━━━━━ Extracted data
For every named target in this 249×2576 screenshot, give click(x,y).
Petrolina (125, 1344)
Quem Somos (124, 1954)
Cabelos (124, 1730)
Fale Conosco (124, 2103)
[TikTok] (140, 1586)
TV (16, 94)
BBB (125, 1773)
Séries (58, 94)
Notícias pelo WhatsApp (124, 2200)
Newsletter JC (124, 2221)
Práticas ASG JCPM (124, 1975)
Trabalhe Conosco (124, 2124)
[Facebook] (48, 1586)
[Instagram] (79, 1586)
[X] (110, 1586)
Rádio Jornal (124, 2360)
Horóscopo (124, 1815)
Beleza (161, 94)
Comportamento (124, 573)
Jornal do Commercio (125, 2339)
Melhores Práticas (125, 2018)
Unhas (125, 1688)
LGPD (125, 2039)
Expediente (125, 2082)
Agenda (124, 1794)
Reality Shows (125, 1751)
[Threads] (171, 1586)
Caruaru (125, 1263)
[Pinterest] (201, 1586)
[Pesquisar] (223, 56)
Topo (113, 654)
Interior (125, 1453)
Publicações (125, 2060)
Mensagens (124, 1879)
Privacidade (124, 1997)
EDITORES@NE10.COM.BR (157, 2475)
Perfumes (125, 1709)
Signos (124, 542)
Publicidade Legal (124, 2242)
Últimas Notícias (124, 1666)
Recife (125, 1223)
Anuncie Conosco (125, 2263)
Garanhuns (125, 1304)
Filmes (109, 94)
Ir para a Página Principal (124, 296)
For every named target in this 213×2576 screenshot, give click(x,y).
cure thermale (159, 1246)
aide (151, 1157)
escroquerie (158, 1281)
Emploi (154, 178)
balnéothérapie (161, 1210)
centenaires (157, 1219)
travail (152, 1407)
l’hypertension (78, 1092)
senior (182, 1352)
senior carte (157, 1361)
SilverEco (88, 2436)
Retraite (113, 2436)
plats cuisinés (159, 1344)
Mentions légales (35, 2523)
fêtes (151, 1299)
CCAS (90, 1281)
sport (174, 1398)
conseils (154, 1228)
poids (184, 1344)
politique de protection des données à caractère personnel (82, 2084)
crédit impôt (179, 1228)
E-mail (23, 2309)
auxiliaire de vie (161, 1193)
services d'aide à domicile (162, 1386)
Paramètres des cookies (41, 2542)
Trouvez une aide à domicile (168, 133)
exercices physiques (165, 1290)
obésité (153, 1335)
━━━━━━━━━━
Work order: Please copy each record shown above exactly.

Answer to this task:
For every named target in this 249×2576 screenshot, give click(x,y).
Petrolina (125, 1344)
Quem Somos (124, 1954)
Cabelos (124, 1730)
Fale Conosco (124, 2103)
[TikTok] (140, 1586)
TV (16, 94)
BBB (125, 1773)
Séries (58, 94)
Notícias pelo WhatsApp (124, 2200)
Newsletter JC (124, 2221)
Práticas ASG JCPM (124, 1975)
Trabalhe Conosco (124, 2124)
[Facebook] (48, 1586)
[Instagram] (79, 1586)
[X] (110, 1586)
Rádio Jornal (124, 2360)
Horóscopo (124, 1815)
Beleza (161, 94)
Comportamento (124, 573)
Jornal do Commercio (125, 2339)
Melhores Práticas (125, 2018)
Unhas (125, 1688)
LGPD (125, 2039)
Expediente (125, 2082)
Agenda (124, 1794)
Reality Shows (125, 1751)
[Threads] (171, 1586)
Caruaru (125, 1263)
[Pinterest] (201, 1586)
[Pesquisar] (223, 56)
Topo (113, 654)
Interior (125, 1453)
Publicações (125, 2060)
Mensagens (124, 1879)
Privacidade (124, 1997)
EDITORES@NE10.COM.BR (157, 2475)
Perfumes (125, 1709)
Signos (124, 542)
Publicidade Legal (124, 2242)
Últimas Notícias (124, 1666)
Recife (125, 1223)
Anuncie Conosco (125, 2263)
Garanhuns (125, 1304)
Filmes (109, 94)
Ir para a Página Principal (124, 296)
For every named target in this 213×2576 screenshot, give click(x,y).
cure thermale (159, 1246)
aide (151, 1157)
escroquerie (158, 1281)
Emploi (154, 178)
balnéothérapie (161, 1210)
centenaires (157, 1219)
travail (152, 1407)
l’hypertension (78, 1092)
senior (182, 1352)
senior carte (157, 1361)
SilverEco (88, 2436)
Retraite (113, 2436)
plats cuisinés (159, 1344)
Mentions légales (35, 2523)
fêtes (151, 1299)
CCAS (90, 1281)
sport (174, 1398)
conseils (154, 1228)
poids (184, 1344)
politique de protection des données à caractère personnel (82, 2084)
crédit impôt (179, 1228)
E-mail (23, 2309)
auxiliaire de vie (161, 1193)
services d'aide à domicile (162, 1386)
Paramètres des cookies (41, 2542)
Trouvez une aide à domicile (168, 133)
exercices physiques (165, 1290)
obésité (153, 1335)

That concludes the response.